WORK TO COMPLETE >> Determine how many lines of the listing contain the word "Choose". The reply is that number alone.

SOURCE MATERIAL >>

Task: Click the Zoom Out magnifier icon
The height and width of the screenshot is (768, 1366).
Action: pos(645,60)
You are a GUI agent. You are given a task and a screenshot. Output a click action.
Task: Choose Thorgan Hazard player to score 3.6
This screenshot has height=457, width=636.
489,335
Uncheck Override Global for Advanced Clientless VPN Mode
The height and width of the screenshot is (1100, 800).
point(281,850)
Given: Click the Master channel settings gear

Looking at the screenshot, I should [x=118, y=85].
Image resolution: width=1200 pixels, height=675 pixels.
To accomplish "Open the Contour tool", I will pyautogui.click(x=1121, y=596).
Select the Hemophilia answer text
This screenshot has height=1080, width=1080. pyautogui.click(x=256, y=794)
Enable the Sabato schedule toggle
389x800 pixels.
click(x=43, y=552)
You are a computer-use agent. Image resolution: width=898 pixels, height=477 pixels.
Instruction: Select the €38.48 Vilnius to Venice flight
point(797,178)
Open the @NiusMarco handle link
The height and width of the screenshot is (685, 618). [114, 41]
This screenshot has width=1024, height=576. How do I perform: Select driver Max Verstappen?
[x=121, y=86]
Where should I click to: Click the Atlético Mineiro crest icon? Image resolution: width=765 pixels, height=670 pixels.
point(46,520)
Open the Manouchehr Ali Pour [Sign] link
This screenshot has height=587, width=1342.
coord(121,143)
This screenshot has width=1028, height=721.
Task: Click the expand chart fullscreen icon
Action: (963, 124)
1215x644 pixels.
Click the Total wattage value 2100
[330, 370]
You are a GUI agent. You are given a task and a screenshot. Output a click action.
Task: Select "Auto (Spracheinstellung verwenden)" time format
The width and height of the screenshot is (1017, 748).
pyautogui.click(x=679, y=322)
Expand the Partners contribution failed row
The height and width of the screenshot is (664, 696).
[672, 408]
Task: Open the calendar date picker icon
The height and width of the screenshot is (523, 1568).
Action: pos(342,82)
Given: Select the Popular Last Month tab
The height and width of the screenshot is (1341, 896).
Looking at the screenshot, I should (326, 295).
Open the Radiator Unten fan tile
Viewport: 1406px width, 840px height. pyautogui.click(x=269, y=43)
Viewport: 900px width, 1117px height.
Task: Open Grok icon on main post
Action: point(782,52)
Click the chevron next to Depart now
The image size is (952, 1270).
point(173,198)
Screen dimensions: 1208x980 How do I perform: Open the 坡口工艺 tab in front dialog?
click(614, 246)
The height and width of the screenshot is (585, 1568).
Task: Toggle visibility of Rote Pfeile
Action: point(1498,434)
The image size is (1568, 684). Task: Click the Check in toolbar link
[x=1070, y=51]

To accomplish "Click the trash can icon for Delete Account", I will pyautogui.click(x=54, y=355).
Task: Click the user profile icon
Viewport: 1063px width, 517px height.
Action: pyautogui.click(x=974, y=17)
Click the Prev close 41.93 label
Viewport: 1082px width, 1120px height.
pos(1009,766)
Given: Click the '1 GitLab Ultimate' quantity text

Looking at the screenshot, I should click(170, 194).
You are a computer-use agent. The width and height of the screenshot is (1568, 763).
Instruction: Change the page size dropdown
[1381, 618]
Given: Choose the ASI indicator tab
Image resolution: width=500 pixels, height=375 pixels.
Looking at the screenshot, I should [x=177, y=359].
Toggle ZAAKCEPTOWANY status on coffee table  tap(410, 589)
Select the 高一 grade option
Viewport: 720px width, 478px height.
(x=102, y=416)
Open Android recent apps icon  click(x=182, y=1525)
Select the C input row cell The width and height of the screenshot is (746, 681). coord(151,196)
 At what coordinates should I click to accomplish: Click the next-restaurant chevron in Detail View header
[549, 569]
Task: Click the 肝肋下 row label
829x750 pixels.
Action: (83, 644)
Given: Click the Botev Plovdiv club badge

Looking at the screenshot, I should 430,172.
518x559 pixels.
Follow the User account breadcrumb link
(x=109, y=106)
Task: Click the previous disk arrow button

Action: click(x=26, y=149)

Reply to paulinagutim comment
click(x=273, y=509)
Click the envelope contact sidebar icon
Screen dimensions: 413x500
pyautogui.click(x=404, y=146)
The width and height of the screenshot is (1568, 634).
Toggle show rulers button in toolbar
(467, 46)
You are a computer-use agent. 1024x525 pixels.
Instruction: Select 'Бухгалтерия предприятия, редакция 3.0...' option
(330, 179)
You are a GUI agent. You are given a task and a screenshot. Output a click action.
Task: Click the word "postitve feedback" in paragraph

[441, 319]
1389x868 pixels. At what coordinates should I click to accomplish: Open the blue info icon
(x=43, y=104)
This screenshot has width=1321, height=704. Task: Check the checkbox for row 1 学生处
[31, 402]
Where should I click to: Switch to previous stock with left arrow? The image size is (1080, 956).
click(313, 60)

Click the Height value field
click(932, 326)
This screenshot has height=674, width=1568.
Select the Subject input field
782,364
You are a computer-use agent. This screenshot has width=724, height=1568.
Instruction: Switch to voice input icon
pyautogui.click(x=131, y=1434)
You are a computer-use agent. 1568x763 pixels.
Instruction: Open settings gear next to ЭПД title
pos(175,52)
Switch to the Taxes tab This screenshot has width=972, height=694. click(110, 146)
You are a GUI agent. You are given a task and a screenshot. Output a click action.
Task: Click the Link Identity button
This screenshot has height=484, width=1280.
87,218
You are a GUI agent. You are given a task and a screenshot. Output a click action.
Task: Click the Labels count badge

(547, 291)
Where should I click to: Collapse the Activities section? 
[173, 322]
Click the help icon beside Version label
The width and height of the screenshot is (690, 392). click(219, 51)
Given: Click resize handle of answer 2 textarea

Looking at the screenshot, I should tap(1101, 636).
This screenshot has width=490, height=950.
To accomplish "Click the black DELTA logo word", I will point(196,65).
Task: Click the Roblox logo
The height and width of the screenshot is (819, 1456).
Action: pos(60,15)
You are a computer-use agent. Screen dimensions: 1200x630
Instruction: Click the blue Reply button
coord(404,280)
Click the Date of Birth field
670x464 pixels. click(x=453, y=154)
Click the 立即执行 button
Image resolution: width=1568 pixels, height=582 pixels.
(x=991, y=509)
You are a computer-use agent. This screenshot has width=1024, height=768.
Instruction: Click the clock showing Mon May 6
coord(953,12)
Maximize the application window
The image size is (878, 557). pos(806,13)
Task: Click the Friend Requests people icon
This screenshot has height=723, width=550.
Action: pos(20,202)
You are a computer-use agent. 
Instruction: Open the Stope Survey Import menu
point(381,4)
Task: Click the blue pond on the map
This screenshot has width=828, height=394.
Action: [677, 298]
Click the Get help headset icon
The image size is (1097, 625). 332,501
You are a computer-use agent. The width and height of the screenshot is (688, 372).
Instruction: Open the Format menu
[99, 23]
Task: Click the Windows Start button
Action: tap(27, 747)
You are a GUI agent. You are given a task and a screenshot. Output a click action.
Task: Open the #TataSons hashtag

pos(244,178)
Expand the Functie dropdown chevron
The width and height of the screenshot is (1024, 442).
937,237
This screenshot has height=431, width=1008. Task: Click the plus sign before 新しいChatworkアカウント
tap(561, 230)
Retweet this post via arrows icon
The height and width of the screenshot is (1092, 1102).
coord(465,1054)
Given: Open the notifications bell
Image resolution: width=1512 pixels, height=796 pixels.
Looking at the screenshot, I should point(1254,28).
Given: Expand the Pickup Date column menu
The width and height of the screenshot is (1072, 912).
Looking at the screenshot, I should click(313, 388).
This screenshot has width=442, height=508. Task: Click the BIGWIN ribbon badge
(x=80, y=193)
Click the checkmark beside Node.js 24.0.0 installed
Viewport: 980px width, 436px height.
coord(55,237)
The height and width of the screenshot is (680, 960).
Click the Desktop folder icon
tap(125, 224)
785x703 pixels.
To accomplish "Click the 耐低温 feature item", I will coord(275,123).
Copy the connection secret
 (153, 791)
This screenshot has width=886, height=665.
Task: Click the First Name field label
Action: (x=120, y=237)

ANSWER FOR THIS EXERCISE >> 2